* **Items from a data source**
>>
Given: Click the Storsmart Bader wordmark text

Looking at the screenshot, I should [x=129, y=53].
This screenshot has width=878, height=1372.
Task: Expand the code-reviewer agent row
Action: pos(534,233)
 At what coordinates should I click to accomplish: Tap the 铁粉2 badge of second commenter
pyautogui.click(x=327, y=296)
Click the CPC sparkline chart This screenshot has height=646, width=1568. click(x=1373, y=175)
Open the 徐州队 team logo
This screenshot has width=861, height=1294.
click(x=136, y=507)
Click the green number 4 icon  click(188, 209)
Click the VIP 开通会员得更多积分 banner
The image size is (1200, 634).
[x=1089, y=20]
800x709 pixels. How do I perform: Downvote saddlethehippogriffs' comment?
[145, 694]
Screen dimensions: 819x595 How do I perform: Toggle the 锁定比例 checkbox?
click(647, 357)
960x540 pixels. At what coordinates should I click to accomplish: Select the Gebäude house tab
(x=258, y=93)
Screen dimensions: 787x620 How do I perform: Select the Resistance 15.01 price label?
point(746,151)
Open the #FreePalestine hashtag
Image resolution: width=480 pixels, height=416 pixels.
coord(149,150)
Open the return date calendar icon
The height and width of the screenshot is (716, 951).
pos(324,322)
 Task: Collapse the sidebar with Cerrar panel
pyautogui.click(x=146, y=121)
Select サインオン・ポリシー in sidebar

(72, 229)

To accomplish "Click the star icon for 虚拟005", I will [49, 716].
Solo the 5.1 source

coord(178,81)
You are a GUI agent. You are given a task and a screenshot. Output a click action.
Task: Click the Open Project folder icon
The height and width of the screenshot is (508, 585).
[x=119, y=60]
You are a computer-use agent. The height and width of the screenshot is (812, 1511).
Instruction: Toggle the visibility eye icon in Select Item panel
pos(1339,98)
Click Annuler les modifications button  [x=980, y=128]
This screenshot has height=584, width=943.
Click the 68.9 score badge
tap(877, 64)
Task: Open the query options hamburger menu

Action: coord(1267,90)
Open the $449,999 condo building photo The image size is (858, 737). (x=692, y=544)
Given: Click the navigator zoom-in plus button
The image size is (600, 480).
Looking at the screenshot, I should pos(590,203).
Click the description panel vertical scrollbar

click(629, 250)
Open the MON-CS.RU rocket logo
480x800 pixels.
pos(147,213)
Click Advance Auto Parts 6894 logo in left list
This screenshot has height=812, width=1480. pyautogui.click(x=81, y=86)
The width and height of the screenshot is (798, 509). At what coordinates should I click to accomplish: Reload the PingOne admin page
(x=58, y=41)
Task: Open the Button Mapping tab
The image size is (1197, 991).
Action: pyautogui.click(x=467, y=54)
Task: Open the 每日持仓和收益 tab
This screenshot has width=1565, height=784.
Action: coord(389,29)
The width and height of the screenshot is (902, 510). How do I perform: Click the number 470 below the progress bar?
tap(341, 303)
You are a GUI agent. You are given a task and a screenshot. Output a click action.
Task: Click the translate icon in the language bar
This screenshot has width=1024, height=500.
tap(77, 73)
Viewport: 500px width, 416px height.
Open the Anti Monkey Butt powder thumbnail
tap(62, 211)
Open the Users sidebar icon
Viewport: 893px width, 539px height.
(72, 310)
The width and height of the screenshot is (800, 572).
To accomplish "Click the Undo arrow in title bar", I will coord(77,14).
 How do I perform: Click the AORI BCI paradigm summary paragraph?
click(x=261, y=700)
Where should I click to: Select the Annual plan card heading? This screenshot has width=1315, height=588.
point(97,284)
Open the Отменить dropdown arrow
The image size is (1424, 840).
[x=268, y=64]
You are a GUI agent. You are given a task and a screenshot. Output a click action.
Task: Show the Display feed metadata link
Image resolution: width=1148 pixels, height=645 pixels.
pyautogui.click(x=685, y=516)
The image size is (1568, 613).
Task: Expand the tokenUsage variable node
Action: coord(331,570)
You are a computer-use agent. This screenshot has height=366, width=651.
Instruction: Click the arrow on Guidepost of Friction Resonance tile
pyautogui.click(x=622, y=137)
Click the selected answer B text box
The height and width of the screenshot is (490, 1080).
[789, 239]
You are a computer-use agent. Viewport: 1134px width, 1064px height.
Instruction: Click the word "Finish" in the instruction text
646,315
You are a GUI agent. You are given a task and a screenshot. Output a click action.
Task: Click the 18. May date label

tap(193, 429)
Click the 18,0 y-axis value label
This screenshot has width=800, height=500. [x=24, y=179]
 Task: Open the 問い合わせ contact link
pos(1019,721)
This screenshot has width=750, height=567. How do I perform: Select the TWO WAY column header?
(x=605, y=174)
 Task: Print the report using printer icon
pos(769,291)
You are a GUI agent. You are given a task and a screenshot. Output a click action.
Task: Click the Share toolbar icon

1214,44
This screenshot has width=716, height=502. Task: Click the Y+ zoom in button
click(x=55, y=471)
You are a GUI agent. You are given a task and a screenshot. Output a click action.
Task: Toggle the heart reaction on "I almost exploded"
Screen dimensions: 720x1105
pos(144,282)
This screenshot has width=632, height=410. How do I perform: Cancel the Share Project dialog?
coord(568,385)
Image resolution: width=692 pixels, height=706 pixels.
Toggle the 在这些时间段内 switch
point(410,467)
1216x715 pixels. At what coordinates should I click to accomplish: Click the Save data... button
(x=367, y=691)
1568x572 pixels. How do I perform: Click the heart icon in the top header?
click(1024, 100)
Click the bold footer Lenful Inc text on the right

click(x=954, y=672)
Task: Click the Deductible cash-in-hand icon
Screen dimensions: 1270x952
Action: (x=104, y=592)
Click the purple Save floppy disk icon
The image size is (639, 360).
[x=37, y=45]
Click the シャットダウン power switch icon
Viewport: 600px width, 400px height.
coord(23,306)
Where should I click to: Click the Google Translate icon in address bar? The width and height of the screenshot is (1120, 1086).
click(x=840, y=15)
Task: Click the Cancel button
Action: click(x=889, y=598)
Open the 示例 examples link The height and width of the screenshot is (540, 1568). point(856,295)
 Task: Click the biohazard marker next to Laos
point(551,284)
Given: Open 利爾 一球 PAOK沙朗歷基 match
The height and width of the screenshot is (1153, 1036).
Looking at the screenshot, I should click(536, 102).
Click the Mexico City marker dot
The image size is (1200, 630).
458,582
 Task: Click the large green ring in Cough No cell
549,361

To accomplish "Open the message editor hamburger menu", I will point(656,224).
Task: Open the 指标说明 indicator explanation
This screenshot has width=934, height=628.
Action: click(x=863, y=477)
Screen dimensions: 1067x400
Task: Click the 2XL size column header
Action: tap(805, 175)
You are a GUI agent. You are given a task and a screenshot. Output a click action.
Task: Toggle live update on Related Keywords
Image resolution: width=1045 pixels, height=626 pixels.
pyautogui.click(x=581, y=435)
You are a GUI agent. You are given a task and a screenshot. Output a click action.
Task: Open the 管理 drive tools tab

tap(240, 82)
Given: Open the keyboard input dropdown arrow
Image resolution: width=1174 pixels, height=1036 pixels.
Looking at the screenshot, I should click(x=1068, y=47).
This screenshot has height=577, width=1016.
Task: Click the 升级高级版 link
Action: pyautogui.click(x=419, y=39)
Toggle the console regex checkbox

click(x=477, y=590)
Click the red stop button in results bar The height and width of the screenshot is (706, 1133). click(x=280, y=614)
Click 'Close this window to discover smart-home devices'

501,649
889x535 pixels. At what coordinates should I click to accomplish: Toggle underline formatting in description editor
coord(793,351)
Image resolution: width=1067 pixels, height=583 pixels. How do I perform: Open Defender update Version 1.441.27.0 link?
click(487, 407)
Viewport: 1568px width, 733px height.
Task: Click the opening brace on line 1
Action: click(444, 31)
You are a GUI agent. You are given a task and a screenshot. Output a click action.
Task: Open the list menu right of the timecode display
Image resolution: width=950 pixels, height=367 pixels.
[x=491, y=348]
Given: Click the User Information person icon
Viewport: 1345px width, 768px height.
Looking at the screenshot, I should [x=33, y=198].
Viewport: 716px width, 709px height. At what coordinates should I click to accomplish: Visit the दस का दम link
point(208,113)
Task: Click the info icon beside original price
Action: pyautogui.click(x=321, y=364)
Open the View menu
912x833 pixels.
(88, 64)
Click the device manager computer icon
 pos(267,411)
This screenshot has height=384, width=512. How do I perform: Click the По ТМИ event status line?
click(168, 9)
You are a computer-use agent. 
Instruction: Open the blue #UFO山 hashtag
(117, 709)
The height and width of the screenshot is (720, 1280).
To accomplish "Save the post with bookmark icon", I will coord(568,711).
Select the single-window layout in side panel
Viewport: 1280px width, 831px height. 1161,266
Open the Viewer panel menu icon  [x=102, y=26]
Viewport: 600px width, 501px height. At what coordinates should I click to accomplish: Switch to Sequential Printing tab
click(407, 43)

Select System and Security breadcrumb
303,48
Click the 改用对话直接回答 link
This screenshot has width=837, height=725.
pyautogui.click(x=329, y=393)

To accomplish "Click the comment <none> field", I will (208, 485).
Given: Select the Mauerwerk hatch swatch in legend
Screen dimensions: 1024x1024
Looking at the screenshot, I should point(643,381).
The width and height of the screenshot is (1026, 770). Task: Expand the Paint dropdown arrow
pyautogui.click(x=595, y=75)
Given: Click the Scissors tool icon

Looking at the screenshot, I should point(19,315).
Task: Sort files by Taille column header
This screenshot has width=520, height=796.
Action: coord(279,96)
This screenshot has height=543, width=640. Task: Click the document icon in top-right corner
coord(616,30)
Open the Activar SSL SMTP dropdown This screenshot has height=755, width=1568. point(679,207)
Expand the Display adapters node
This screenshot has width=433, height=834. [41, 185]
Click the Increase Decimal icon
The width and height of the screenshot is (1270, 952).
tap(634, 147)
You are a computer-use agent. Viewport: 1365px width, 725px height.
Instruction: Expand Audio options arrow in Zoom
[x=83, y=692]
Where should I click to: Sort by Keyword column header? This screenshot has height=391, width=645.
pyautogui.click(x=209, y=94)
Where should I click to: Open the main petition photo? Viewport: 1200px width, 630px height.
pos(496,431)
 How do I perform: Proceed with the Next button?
<<
* **TASK**
A word-for-word copy of the lines above from the one with "This screenshot has height=384, width=512." through the one with "Click the Increase Decimal icon", inclusive, is the only output wanted.

* **COMPLETED TASK**
This screenshot has height=384, width=512. How do I perform: Click the По ТМИ event status line?
click(168, 9)
You are a computer-use agent. 
Instruction: Open the blue #UFO山 hashtag
(117, 709)
The height and width of the screenshot is (720, 1280).
To accomplish "Save the post with bookmark icon", I will coord(568,711).
Select the single-window layout in side panel
Viewport: 1280px width, 831px height. 1161,266
Open the Viewer panel menu icon  [x=102, y=26]
Viewport: 600px width, 501px height. At what coordinates should I click to accomplish: Switch to Sequential Printing tab
click(407, 43)

Select System and Security breadcrumb
303,48
Click the 改用对话直接回答 link
This screenshot has width=837, height=725.
pyautogui.click(x=329, y=393)

To accomplish "Click the comment <none> field", I will (208, 485).
Given: Select the Mauerwerk hatch swatch in legend
Screen dimensions: 1024x1024
Looking at the screenshot, I should point(643,381).
The width and height of the screenshot is (1026, 770). Task: Expand the Paint dropdown arrow
pyautogui.click(x=595, y=75)
Given: Click the Scissors tool icon

Looking at the screenshot, I should point(19,315).
Task: Sort files by Taille column header
This screenshot has width=520, height=796.
Action: coord(279,96)
This screenshot has height=543, width=640. Task: Click the document icon in top-right corner
coord(616,30)
Open the Activar SSL SMTP dropdown This screenshot has height=755, width=1568. point(679,207)
Expand the Display adapters node
This screenshot has width=433, height=834. [41, 185]
Click the Increase Decimal icon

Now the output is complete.